*Explore the material*.
1 – Answer these questions using the spending review excerpt below, one answer per line and marked the same way:
(a) How much of the additional £3bn for the NHS is set aside to help tackle the elective backlog?
(b) How many hospitals does the Health Infrastructure Plan aim to build by 2030?
(c) How much money is ringfenced to replace outdated mental health dormitories?
2 – For each statement below, say whether it agrees with the spending review excerpt. Answer yes or no, and quote the words from the excerpt that decide it.
(a) The number of patients waiting more than a year for elective care is at its highest level since 2008.
(b) Funding for the upgrade of over 70 hospitals rises between next year and 2024/25.
(c) Health Education England receives £360m in the settlement.

*Page excerpt*.
>>>>

In total the core departmental expenditure limit (resource and capital) will be £156.4bn, which represents average 4% growth over the last two years in real terms.Rishi Sunak HM Treasury

Unveiling the spending review in the House of Commons, chancellor Rishi Sunak (pictured) underlined the difficult balance between spending and borrowing that needed to be navigated during the Covid-19 pandemic. ‘Our health emergency is not yet over,’ he said. ‘And our economic emergency has only just begun. So our immediate priority is to protect people’s lives and livelihoods. But today’s spending review also delivers stronger public services. Paying for new hospitals, better schools and safer streets. And it delivers a once-in-a-generation investment in infrastructure.’

The additional £3bn for the NHS includes £1bn to help tackle the elective backlog. There are more than four million patients on the elective care waiting list with nearly 140,000 waiting more than a year, the highest level since 2008. And there are concerns about a hidden backlog, with massive reductions in the numbers of people referred for care during Covid. The Treasury said the extra funding would enable hospitals to carry out up to one million extra checks, scans and additional operations.

Another £500m will be used to address waiting times for mental health services, with the remaining £1.5bn easing existing pressures in the NHS caused by Covid.

The spending review also gave further detail of how the previously announced £3.7bn of funding to support the Health Infrastructure Plan will be phased over the coming four years, with £0.6bn of funding in 2021/22 rising to £1.7bn in 2024/25. Alongside this programme, which aims to build 40 hospitals by 2030, A further £1.7bn will support the upgrade of over 70 hospitals, with £0.7bn next year falling to £0.2bn in 2024/25.

Operational capital investment in 2021/22 has been set at £4.2bn to support maintenance and refurbishment of hospital infrastructure, while a further £165m is being ringfenced to replace outdated mental health dormitories with single en-suite rooms.

The settlement also includes £260m for Health Education England to support the training of more doctors and nurses and address commitments in the NHS long-term plan.

<<<<

*Information*.
>>>>

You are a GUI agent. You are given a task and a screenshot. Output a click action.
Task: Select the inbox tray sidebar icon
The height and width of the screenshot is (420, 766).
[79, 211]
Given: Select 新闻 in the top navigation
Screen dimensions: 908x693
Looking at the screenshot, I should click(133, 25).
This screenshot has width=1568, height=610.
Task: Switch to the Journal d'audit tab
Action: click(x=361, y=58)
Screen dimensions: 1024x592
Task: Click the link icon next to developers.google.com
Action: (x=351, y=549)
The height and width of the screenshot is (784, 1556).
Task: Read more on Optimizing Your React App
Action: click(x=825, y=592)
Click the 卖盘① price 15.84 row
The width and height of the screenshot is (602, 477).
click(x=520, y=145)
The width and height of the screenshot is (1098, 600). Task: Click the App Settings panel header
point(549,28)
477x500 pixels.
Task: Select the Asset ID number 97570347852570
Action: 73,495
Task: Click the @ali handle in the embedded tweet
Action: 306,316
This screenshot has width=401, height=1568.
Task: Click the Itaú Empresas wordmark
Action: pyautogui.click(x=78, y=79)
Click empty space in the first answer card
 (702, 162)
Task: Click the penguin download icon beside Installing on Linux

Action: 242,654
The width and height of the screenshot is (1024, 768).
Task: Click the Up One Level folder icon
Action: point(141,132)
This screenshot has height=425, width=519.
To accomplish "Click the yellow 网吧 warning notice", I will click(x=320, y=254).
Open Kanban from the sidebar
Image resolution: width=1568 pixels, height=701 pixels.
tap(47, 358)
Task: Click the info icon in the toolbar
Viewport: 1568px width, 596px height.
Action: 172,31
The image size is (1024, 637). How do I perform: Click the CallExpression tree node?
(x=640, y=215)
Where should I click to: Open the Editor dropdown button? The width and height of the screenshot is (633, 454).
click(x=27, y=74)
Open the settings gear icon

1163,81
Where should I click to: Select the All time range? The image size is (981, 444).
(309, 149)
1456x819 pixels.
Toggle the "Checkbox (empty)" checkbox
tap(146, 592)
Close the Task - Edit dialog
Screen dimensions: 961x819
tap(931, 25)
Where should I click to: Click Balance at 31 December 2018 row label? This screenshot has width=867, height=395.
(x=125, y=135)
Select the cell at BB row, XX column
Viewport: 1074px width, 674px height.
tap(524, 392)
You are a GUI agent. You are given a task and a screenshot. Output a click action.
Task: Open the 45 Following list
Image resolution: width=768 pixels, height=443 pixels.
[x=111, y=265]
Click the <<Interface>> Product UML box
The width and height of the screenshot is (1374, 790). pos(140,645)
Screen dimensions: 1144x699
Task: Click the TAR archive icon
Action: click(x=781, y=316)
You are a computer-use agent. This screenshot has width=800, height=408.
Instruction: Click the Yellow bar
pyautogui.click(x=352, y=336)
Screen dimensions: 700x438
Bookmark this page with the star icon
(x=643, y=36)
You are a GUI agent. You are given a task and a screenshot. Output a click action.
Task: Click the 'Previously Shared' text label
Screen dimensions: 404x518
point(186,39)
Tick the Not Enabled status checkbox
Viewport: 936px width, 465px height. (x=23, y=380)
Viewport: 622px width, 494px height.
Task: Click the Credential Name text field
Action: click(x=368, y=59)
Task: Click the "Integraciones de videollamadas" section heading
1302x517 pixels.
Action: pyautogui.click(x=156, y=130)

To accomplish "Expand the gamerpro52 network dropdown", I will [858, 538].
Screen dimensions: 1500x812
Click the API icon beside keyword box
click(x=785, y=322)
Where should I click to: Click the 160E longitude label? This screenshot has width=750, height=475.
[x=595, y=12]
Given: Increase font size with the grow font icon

<<<<

*Solutions to the problems*.
1 –
(a) £1bn
(b) 40 hospitals
(c) £165m

2 –
(a) Yes: "nearly 140,000 waiting more than a year, the highest level since 2008"
(b) No: "with £0.7bn next year falling to £0.2bn in 2024/25"
(c) No: "£260m for Health Education England"